-- TASK OBJECTIVE --
The goal here is an exact copy of the entries below, without their pictures.

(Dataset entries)
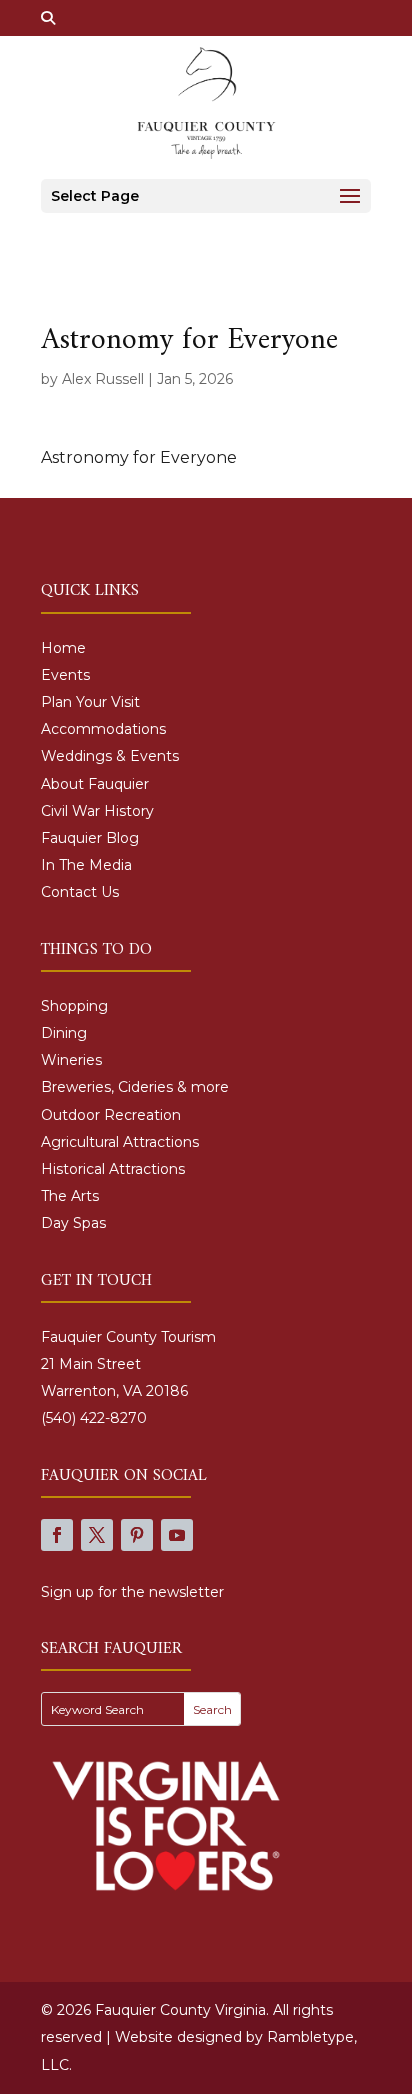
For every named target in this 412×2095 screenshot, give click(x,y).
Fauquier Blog (90, 838)
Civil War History (97, 811)
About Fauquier (95, 784)
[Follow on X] (97, 1535)
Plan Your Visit (90, 702)
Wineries (71, 1060)
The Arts (70, 1196)
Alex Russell (103, 379)
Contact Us (80, 892)
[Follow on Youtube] (177, 1535)
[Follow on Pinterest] (137, 1535)
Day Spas (73, 1223)
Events (65, 675)
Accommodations (103, 729)
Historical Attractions (113, 1169)
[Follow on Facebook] (57, 1535)
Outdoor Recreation (111, 1115)
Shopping (74, 1006)
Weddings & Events (110, 756)
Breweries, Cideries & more (135, 1087)
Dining (64, 1033)
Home (63, 648)
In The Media (86, 865)
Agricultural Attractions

-- SOLUTION --
For every named target in this 412×2095 screenshot, give click(x,y).
Fauquier Blog (90, 838)
Civil War History (97, 811)
About Fauquier (95, 784)
[Follow on X] (97, 1535)
Plan Your Visit (90, 702)
Wineries (71, 1060)
The Arts (70, 1196)
Alex Russell (103, 379)
Contact Us (80, 892)
[Follow on Youtube] (177, 1535)
[Follow on Pinterest] (137, 1535)
Day Spas (73, 1223)
Events (65, 675)
Accommodations (103, 729)
Historical Attractions (113, 1169)
[Follow on Facebook] (57, 1535)
Outdoor Recreation (111, 1115)
Shopping (74, 1006)
Weddings & Events (110, 756)
Breweries, Cideries & more (135, 1087)
Dining (64, 1033)
Home (63, 648)
In The Media (86, 865)
Agricultural Attractions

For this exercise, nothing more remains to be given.